Word for word, set down the lines from the one that contains "Open the Footwear category menu" through the final line of the data; no pictures belong in the copy.

───── INPUT DATA ─────

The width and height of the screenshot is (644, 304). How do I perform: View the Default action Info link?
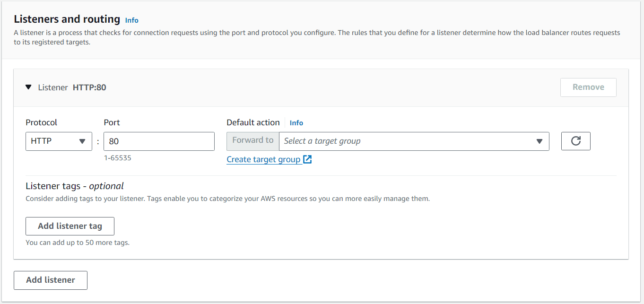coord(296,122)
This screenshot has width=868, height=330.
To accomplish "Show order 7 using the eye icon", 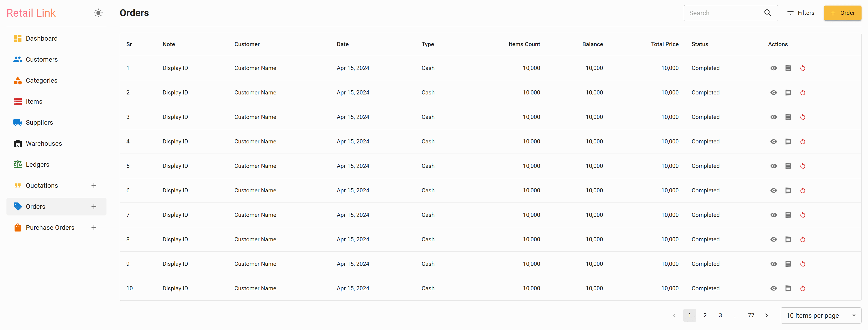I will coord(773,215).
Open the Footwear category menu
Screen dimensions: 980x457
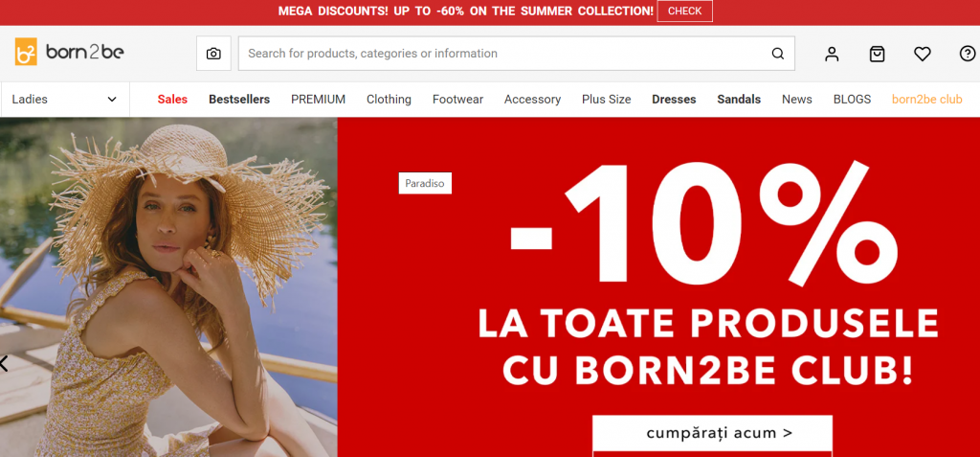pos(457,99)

─────

RESPONSE TO THE EXERCISE:
Open the Footwear category menu
Screen dimensions: 980x457
pos(457,99)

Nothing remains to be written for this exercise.